I’m struggling with anonymity today. I’ve written previously that I’ve chosen to remain generally anonymous on the blog as well as through my Twitter feed in an effort to avoid causing any hurt towards some others. While the name I use here is a part of my real name, it isn’t what I go by in the real world and I want so desperately to share that and more with all of the fine people I’ve been connecting with in these new spaces. I didn’t expect to find such a supportive and truly amazing group of folks in this social media recovery space, and I am thankful for every single one of you. I’ve always been active on social media, but never in this way and it’s making me crazy not to just put myself all out there. In some ways, I feel like I’m letting you down by holding this part of me back.

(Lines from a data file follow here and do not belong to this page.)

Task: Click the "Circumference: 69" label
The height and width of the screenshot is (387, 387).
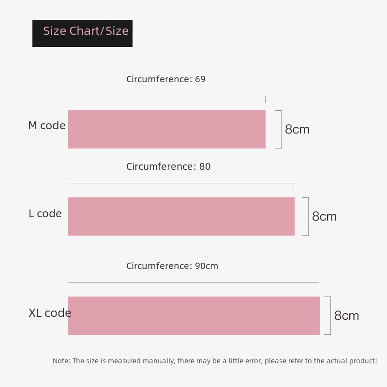Action: (166, 79)
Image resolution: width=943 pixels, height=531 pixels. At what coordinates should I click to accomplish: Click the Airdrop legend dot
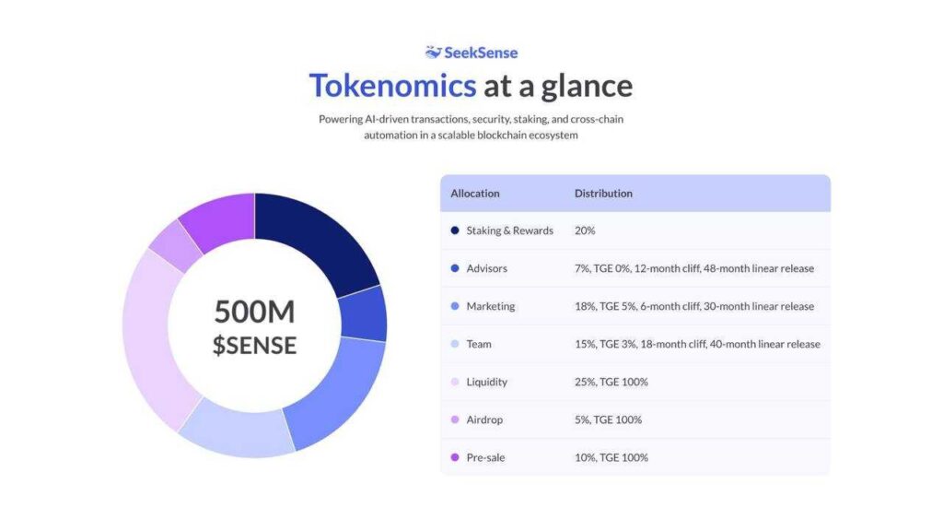(x=455, y=419)
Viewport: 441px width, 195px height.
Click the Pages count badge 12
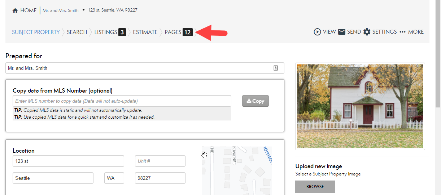click(187, 32)
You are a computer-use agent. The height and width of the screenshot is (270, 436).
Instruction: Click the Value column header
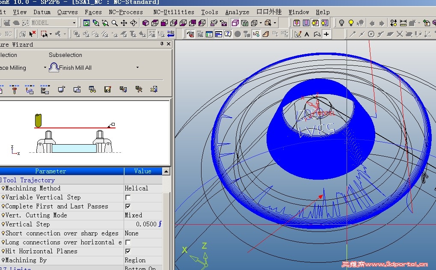[142, 171]

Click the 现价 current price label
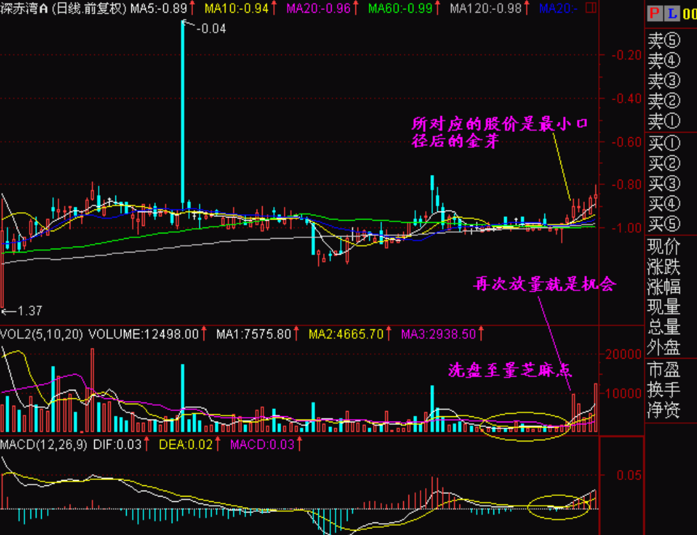[664, 247]
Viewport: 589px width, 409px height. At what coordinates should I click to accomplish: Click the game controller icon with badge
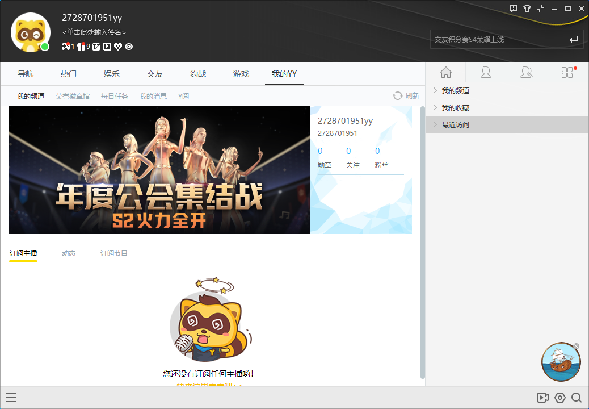66,47
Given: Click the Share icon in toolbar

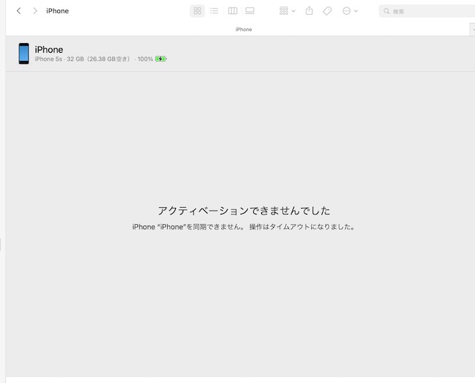Looking at the screenshot, I should point(309,11).
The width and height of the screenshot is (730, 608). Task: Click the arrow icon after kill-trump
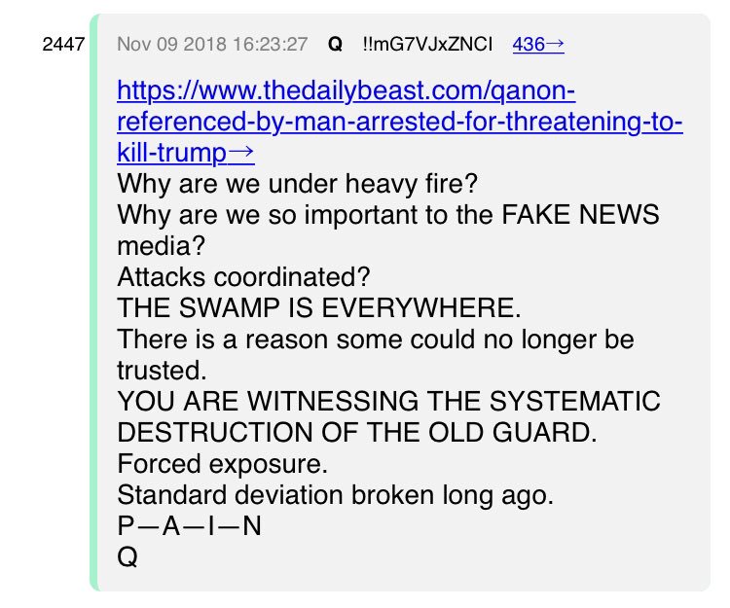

My choice to stay somewhat anonymous isn’t about me not wanting people to know my struggles or my problem with alcohol, not at all. In fact, I sincerely feel the need to own and share my story. What I’m concerned about is not just hurting a couple of people, but I’ll admit that I also still have a deep seated fear of my ex-husband. I haven’t gone into much detail yet in terms of that part of my life, but when I do, I can’t say that I trust what his reaction would be if he came across it. Perhaps I’ll get past all of this one day, and if so, then I’m sure next I’ll worry about how people will take my name change or how on earth I’ll ever integrate my social media accounts. It seems almost silly to think about that now when there are far more serious things to be concerned about in life, like staying sober.
I simply wanted to put this message out to any of you who do follow me so that you know where I stand on the issue. If I’m going to continue to write freely then I will need to continue down the incognito path for a while. But, if we develop a connection and you feel inclined to ask me what people call me in the real world – ask away. I just might tell you.